The Best (and Worst) Lame & Dodgy Dad Jokes 👋

Prepare for some lame & dodgy dad jokes that are so cringey, they’re actually hilarious! These jokes feature the cheesiest puns, awkward punchlines, and the kind of dad humor that makes you laugh despite yourself. Whether you love groaning or just enjoy a good eye-roll, our lame & dodgy dad jokes will deliver the perfect blend of silliness and charm. Explore the most delightfully awkward dad jokes that are sure to entertain!

I once set an alarm to tell me when my milk would expire Spoiler alert

Why are crimes in the 'Deep South' so hard to solve? There's no dental records & all the DNA matches...

When does an increase in degrees not lead to warmer temperatures? When you get your Masters in Art History, but you still can't pay the heating bill

Time is like a mountain It is very difficult to budget

A Catholic, a woman of color, a doctor, a Jew, and a rescue dog walk into the White House... This is where the joke already left.

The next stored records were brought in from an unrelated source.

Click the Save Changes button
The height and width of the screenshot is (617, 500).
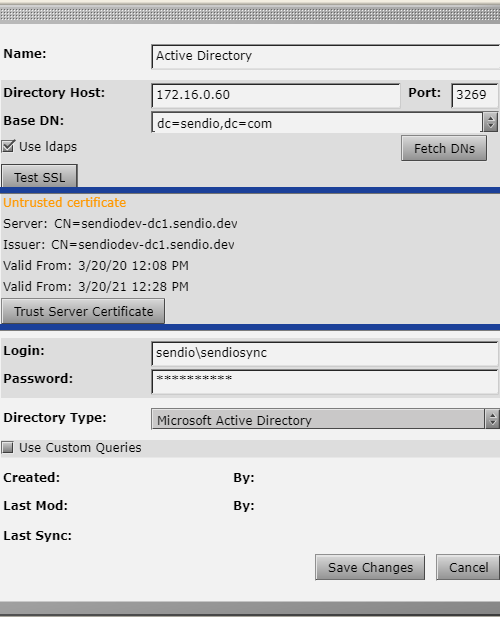tap(370, 567)
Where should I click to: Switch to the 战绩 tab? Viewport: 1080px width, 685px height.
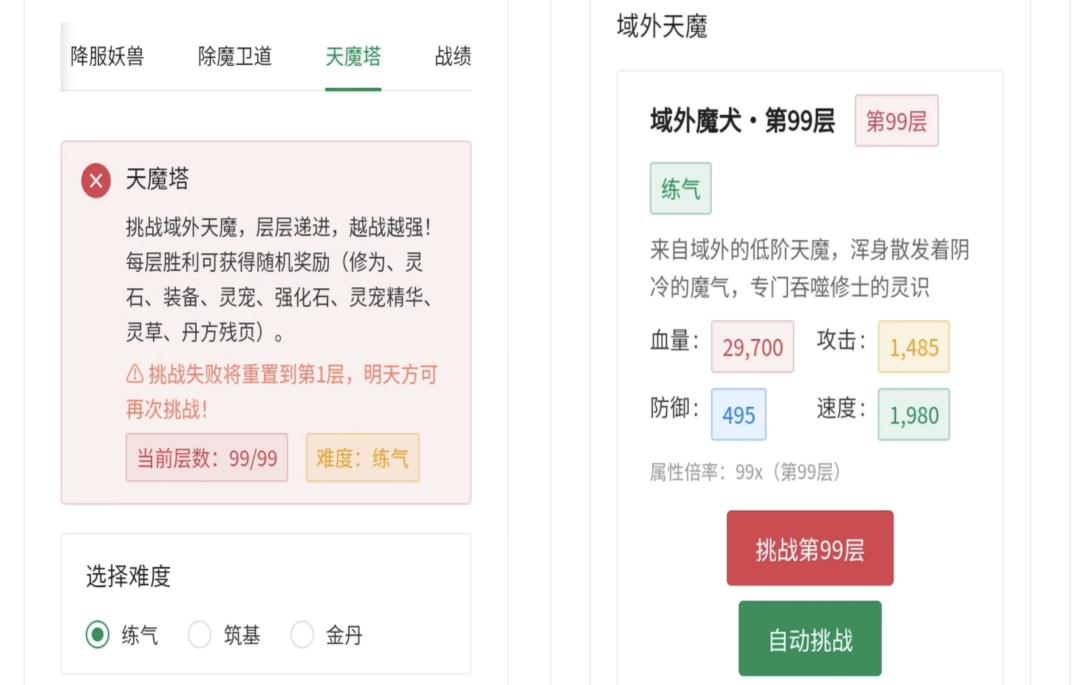click(x=453, y=57)
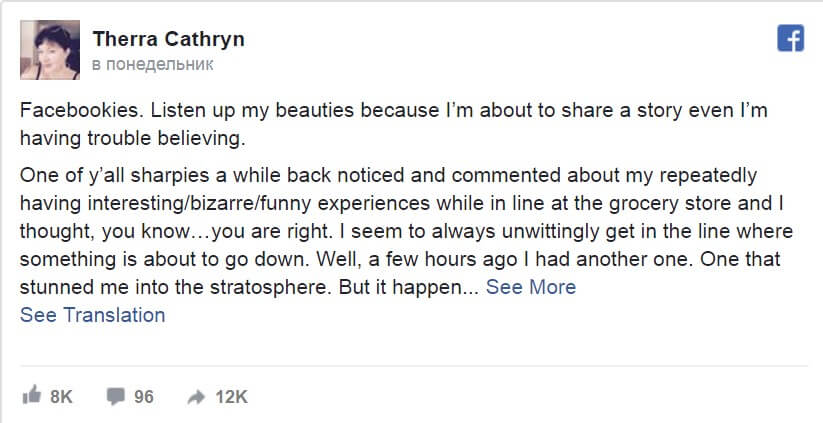Open the Therra Cathryn author name link
Image resolution: width=823 pixels, height=423 pixels.
[x=168, y=39]
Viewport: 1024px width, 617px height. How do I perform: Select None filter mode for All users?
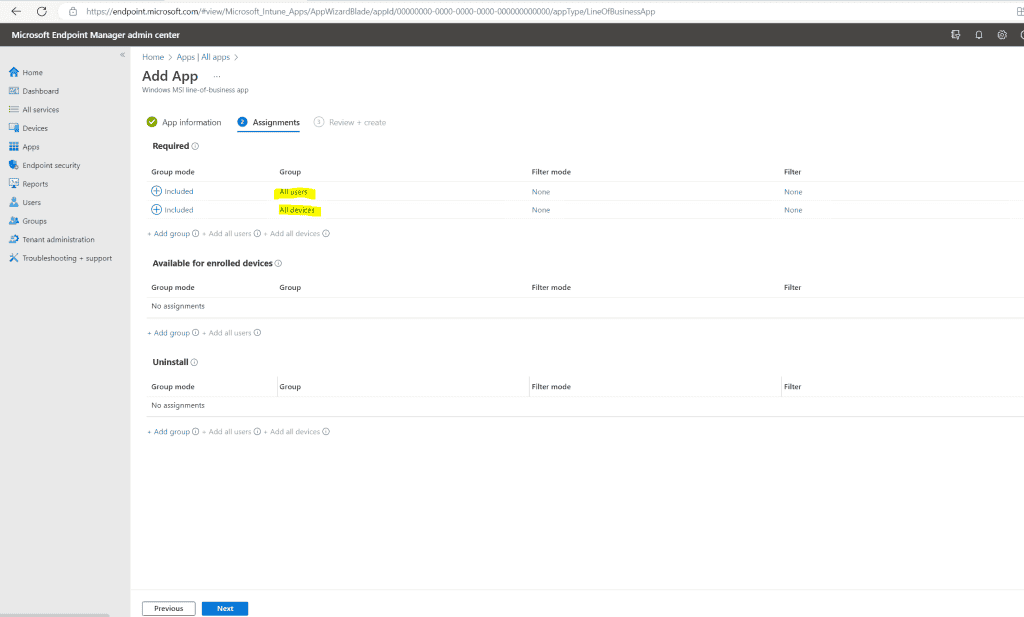click(x=541, y=191)
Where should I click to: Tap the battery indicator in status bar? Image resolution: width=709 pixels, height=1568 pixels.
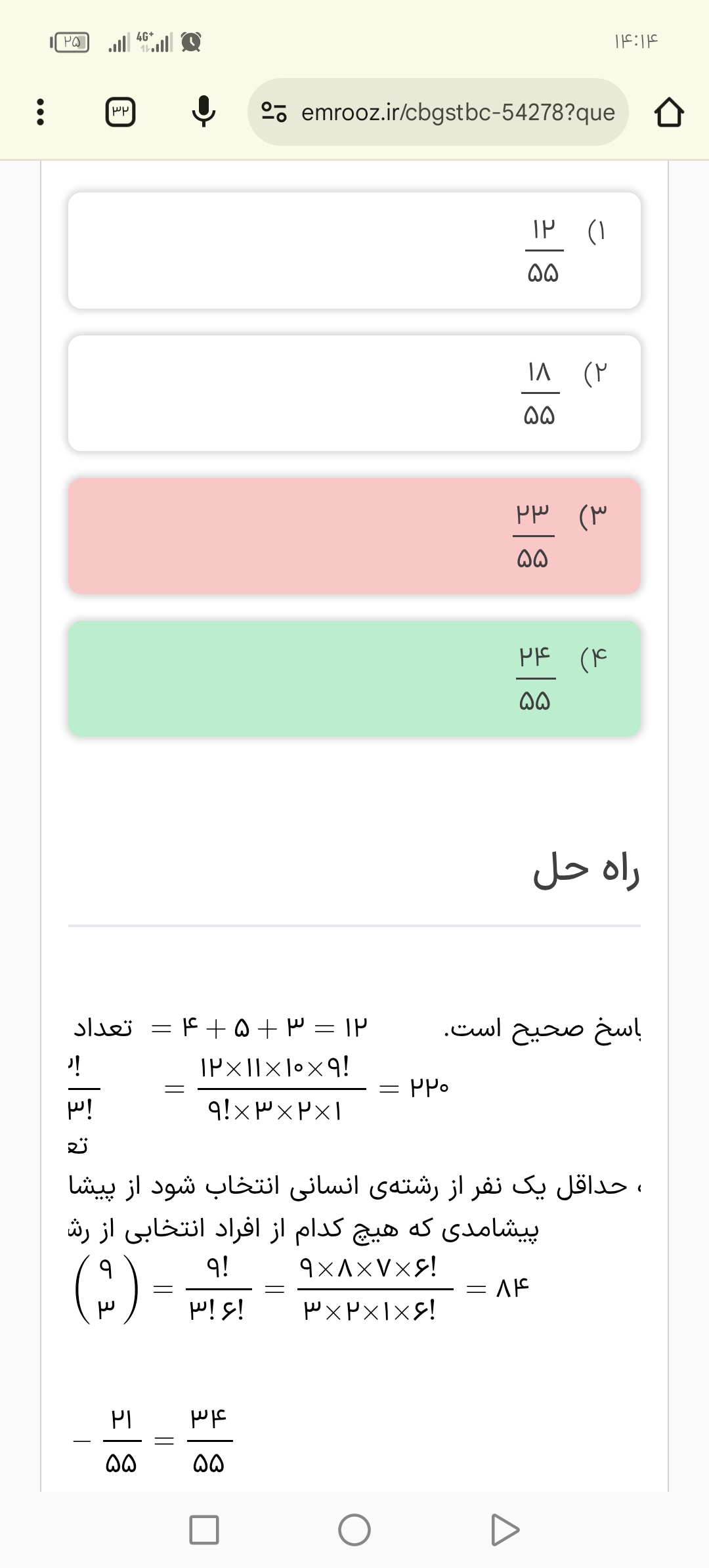click(70, 43)
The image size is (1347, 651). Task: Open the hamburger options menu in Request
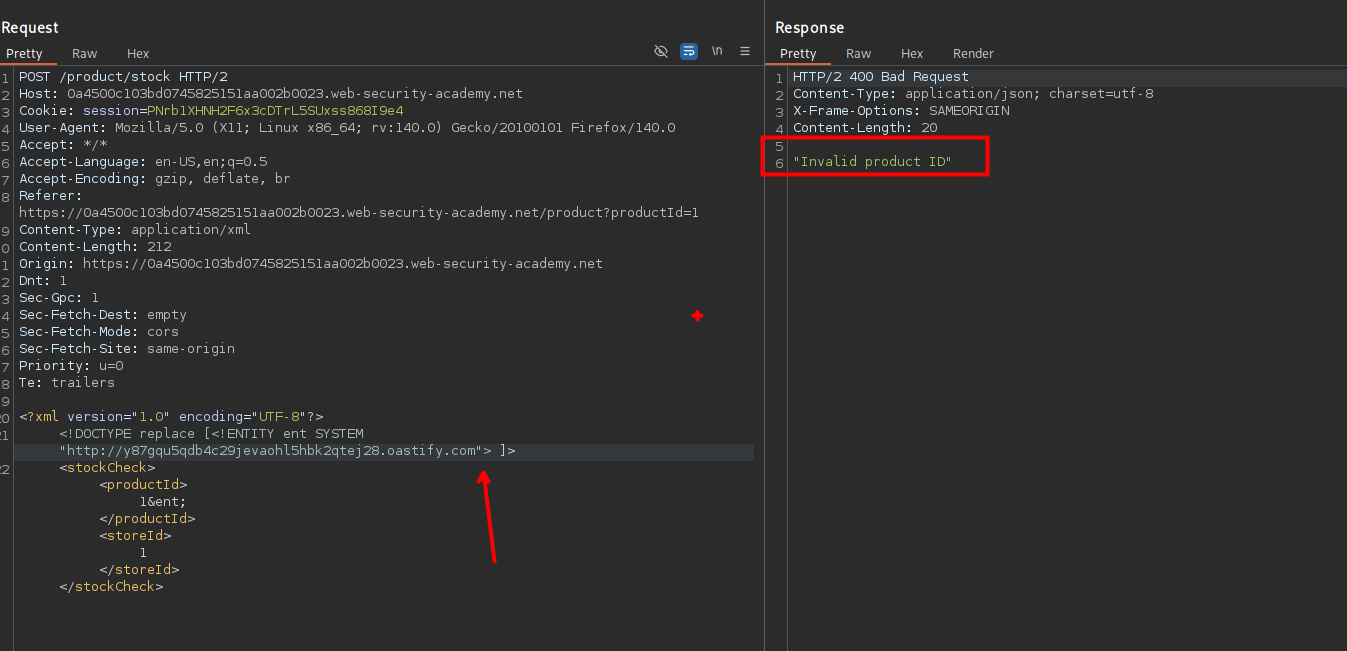click(x=745, y=51)
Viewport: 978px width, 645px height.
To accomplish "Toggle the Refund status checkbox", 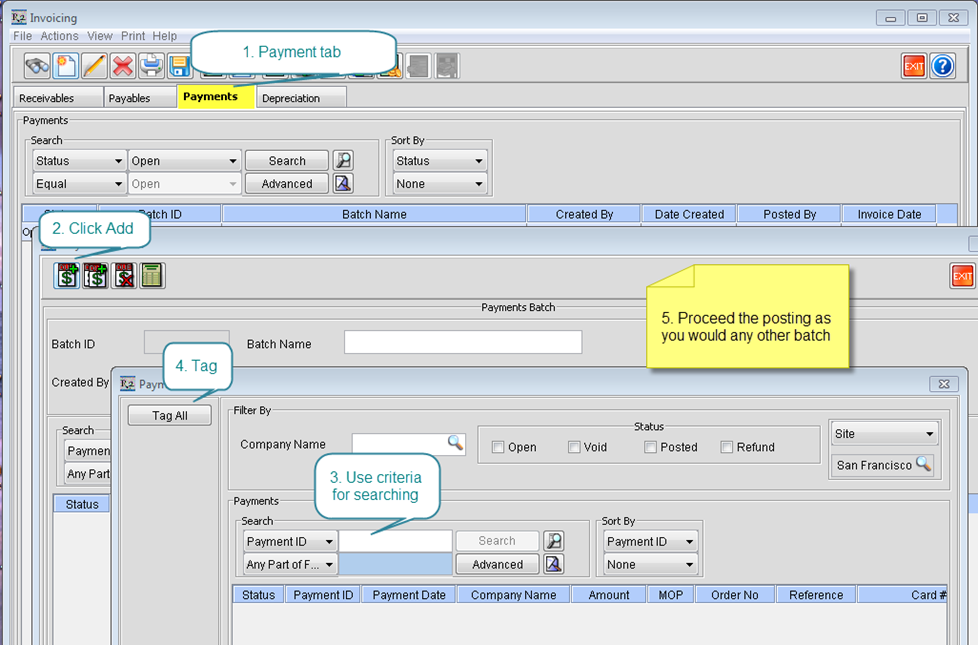I will tap(727, 447).
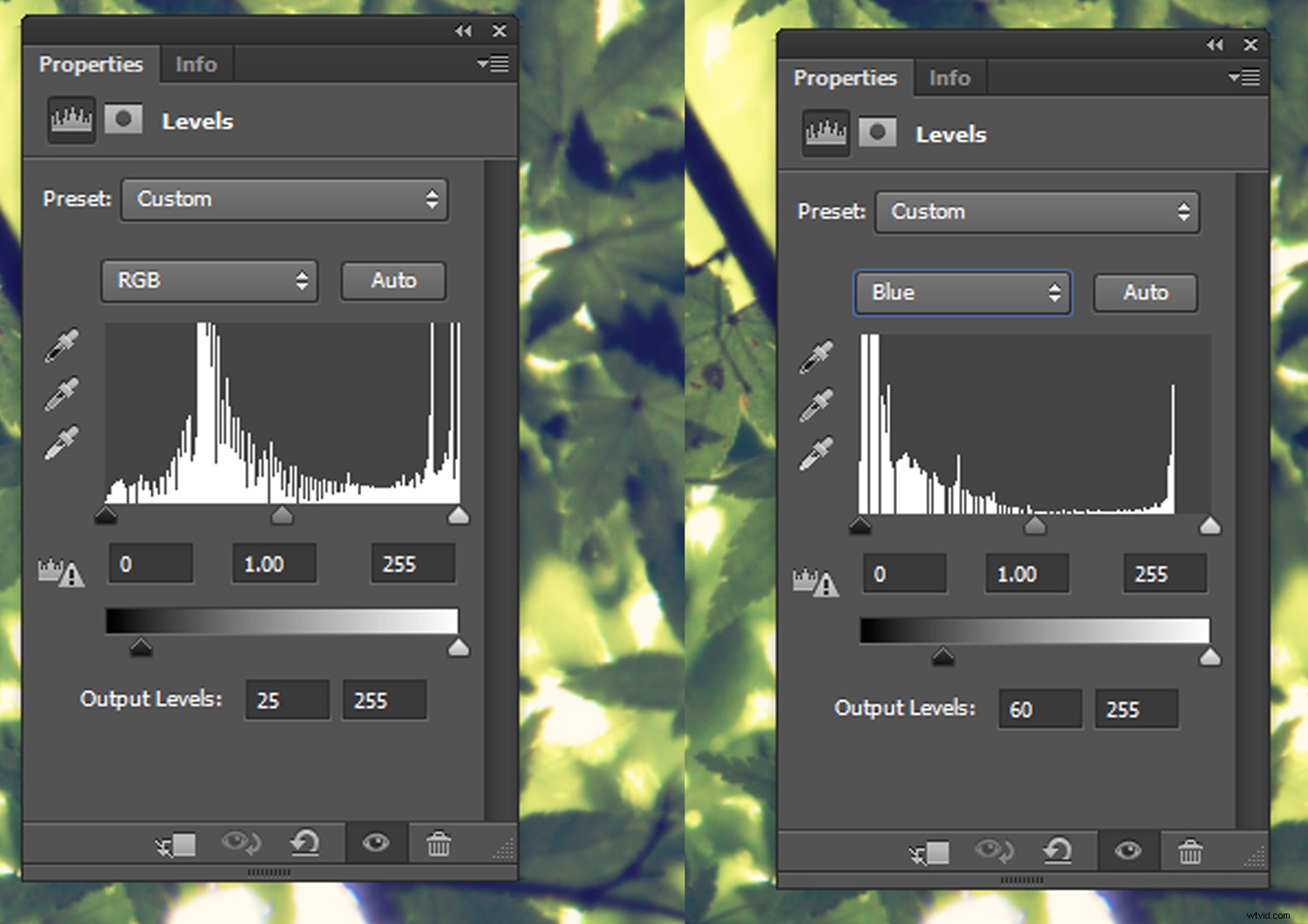Image resolution: width=1308 pixels, height=924 pixels.
Task: Click the Output Levels field showing 60
Action: click(x=1039, y=709)
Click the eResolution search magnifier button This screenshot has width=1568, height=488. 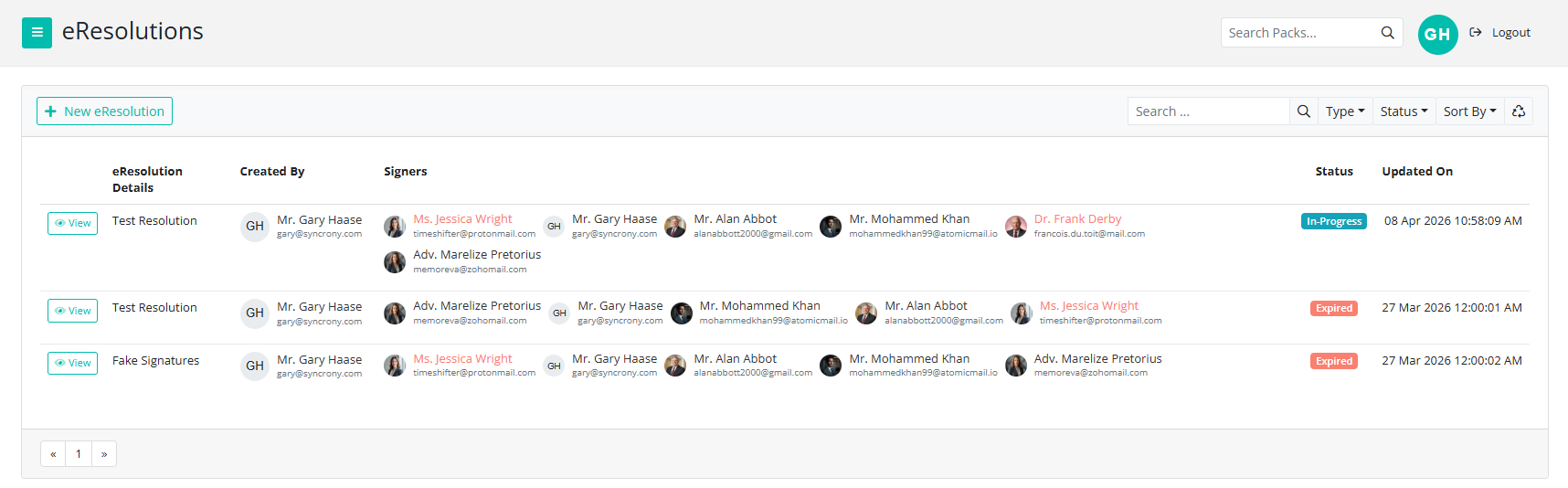click(1303, 111)
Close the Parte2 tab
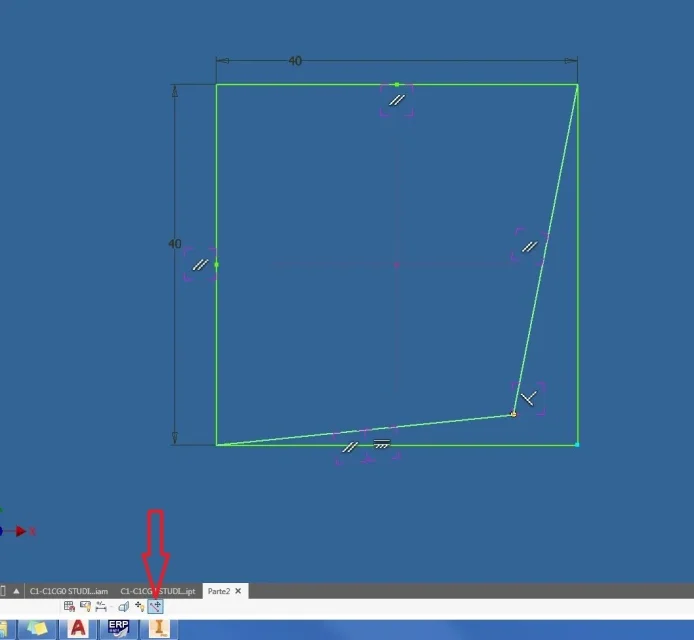Viewport: 694px width, 640px height. tap(238, 591)
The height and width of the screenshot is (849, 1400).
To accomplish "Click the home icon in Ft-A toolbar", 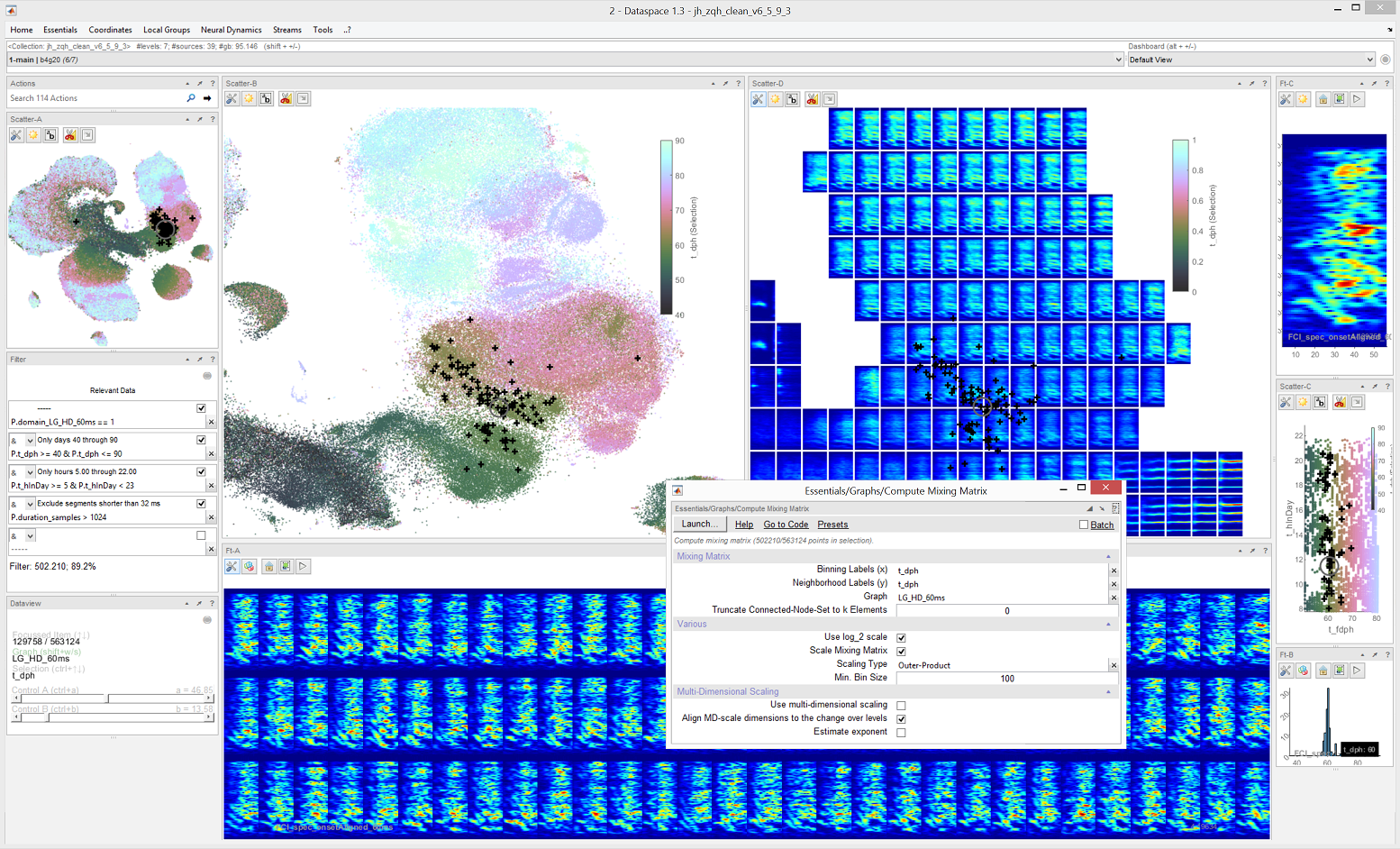I will click(268, 566).
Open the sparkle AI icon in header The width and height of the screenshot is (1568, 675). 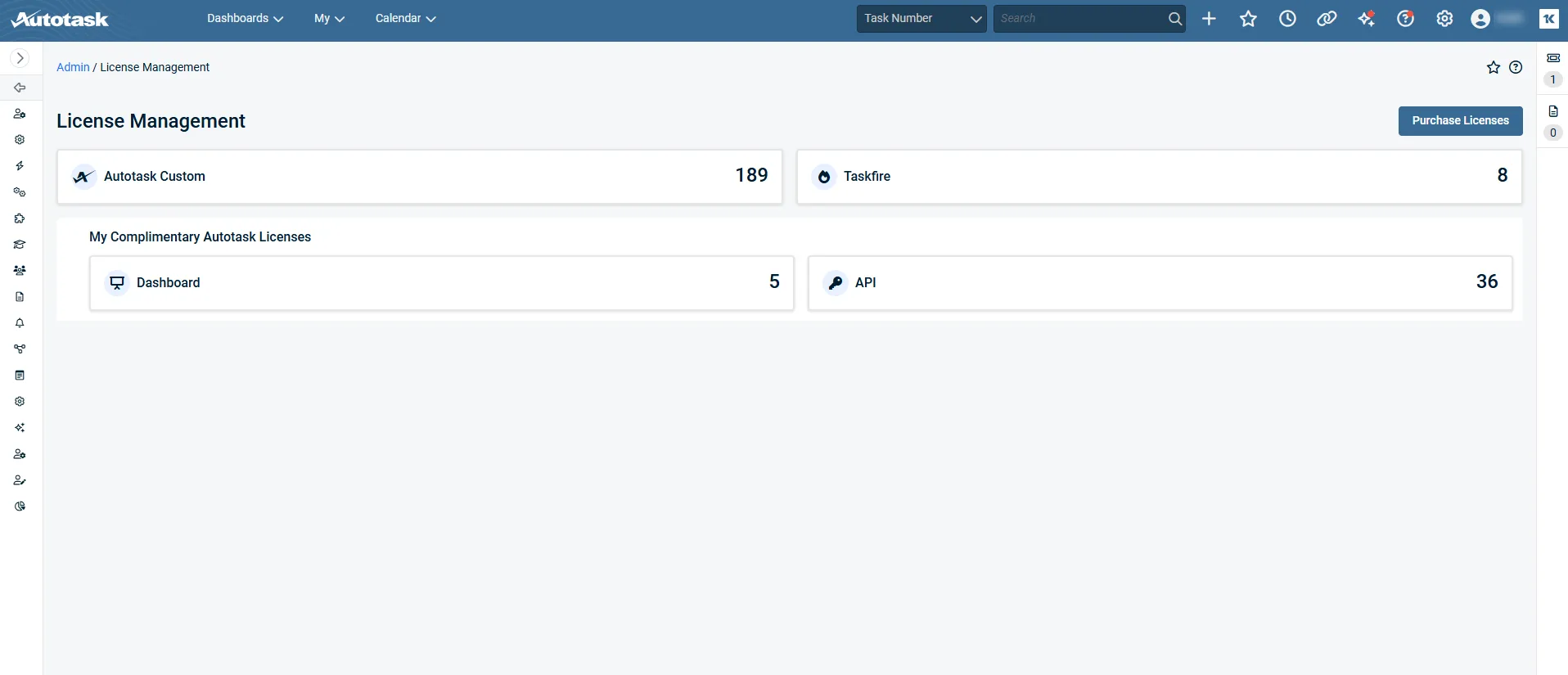coord(1366,19)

Robert Kraft doesn't always have a use for massage parlors. But sometimes they come in handy.

What does a cyclone, flood, fire and a woman have in common? Sooner or later one of em will get your house....

A blonde was attempting to swim across the English channel. But she got tired halfway, and swam back.

Did you hear about the streaker that ran up to three nuns? The first one had a stroke.The second one had a stroke. And the third one didn't touch him at all.

It's dark, gloomy with a slight bit of fog. The little girl grips the man's hand tightly as an owls hoot echoed through the rustling trees... "I'm scared" said the little girl."You're scared?!" Said the man. "At least you don't have to walk back alone!"

The worst job I ever had was at the canvas factory, pushing a large needle through 50 layers of cloth over and over and over... Sew boring!

I asked my wife to set the alarm clock for six ... She asked “why six? There‘s only the two of us here.”(hat tip: Spike Milligan)

What happens after you have a beautiful gf, a million dollar car, 100 million in your bank account, several houses and a fit body? You wake up.

Hear about the new restaurant called Karma? There's no menu-you get what you deserve.

Do you want me to tell you the joke about the butter? No, you might spread it!